Comment éduquer ses enfants ?
Schématiquement, deux positions s’affrontent, et sur un terrain qui dépasse l’éducation : elles incarnent deux conceptions des sociétés démocratiques.
L’une cherche à dénoncer les excès de la démocratie, de l’éducation démocratique qui engendre des enfants consommateurs, non cultivés et obéissants à la tyrannie du marché.
L’autre plaide au contraire pour une extension de la démocratie : l’enfant n’est plus défini avant tout en tant que fils ou fille, en tant que « petit », en tant que devant être soumis à l’autorité, il doit chercher à devenir lui-même comme la société démocratique doit aussi s’organiser elle-même.
Précisons un peu plus ces deux manières de concevoir l’éducation. Si leur objectif déclaré est de former des adultes indépendants et autonomes, le chemin pour l’atteindre diffère fortement.

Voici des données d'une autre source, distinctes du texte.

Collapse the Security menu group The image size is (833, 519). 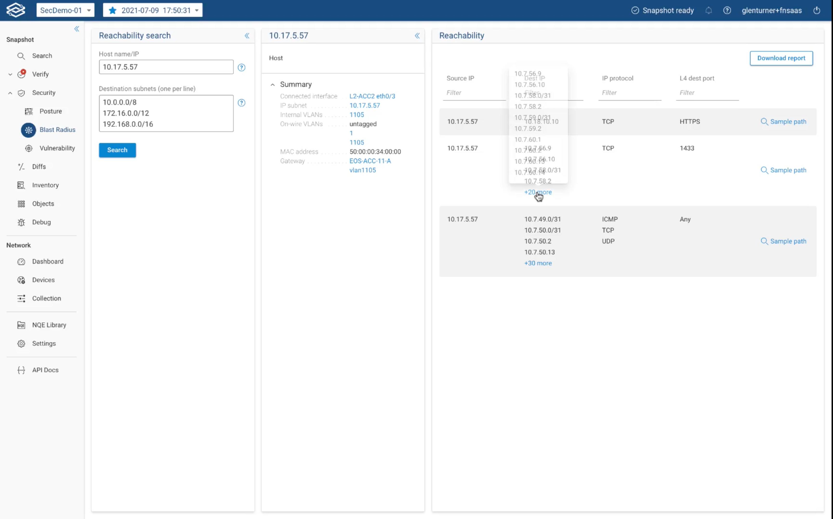click(x=10, y=93)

Dans le premier modèle, l’enfant est conçu comme exclusivement petit. Il doit obéir aux grands qui ont une nette supériorité sur lui puisqu’ils sont éclairés par la raison. Le pari de cette éducation est que cette soumission à l’autorité conduit à l’émancipation. Ou pour l’exprimer autrement, l’autonomie s’apprend par l’hétéronomie. Tous les éducateurs qui se situent dans cette orientation prennent toujours comme point de départ l’obéissance. Pour eux, le passage du premier stade au second s’opère par la transgression. La désobéissance devient quasiment une obligation, c’est la sortie de l’enfance.
Dans le deuxième modèle, le parti pris est opposé. L’autonomie s’apprend progressivement, conciliable pendant un temps avec un lien de dépendance. L’enfant est petit, mais il est déjà une personne, il est déjà doué de raison, en tout cas cette ressource ne demande qu’à se développer. Il n’est pas contraint pour être lui-même de vivre dans la transgression.
Alors que dans le premier modèle, « il est permis d’obéir », cela est même vivement conseillé, dans le deuxième modèle, il est permis de devenir soi-même, de le découvrir par essais et par erreurs.